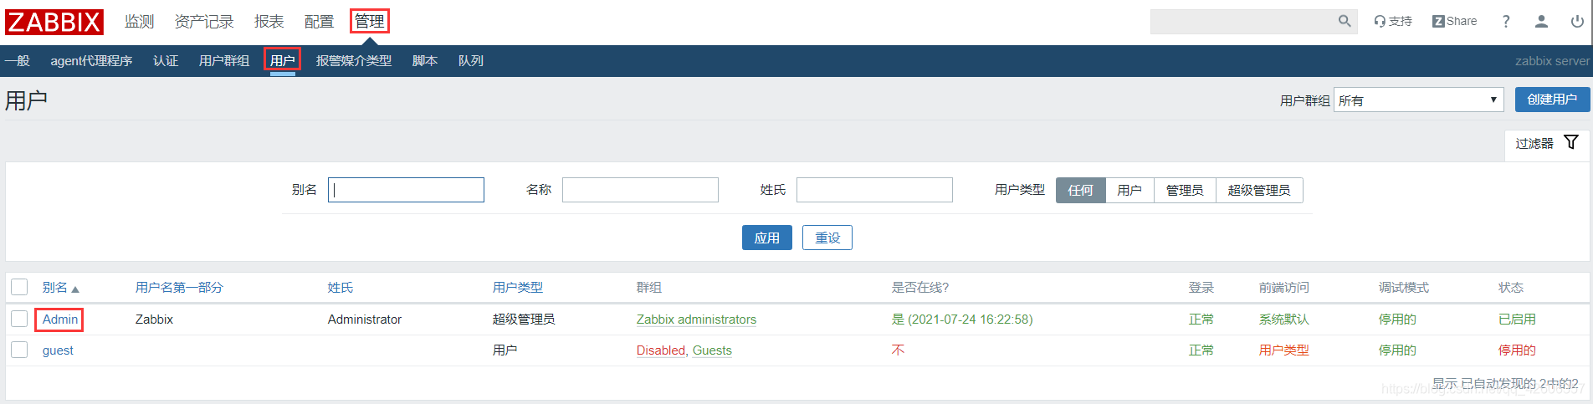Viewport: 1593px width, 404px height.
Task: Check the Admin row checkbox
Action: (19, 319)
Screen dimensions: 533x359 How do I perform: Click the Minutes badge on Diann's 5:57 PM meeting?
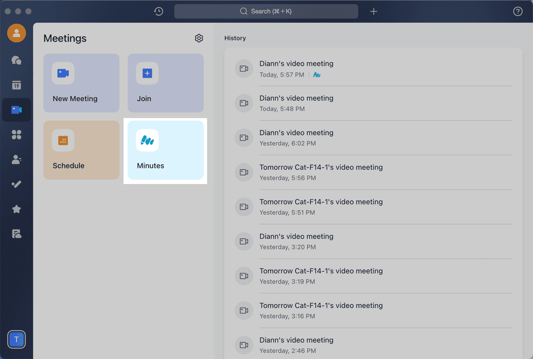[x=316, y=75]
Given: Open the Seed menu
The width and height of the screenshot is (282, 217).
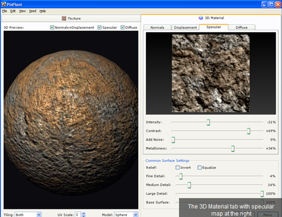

**WHAT YOU WILL DO**
Copy exactly the lines from the line that holds "Given: Open the Seed menu" to the end of the listing, both included. Leave the pictures out.

**EXERCISE RESPONSE**
Given: Open the Seed menu
The width and height of the screenshot is (282, 217).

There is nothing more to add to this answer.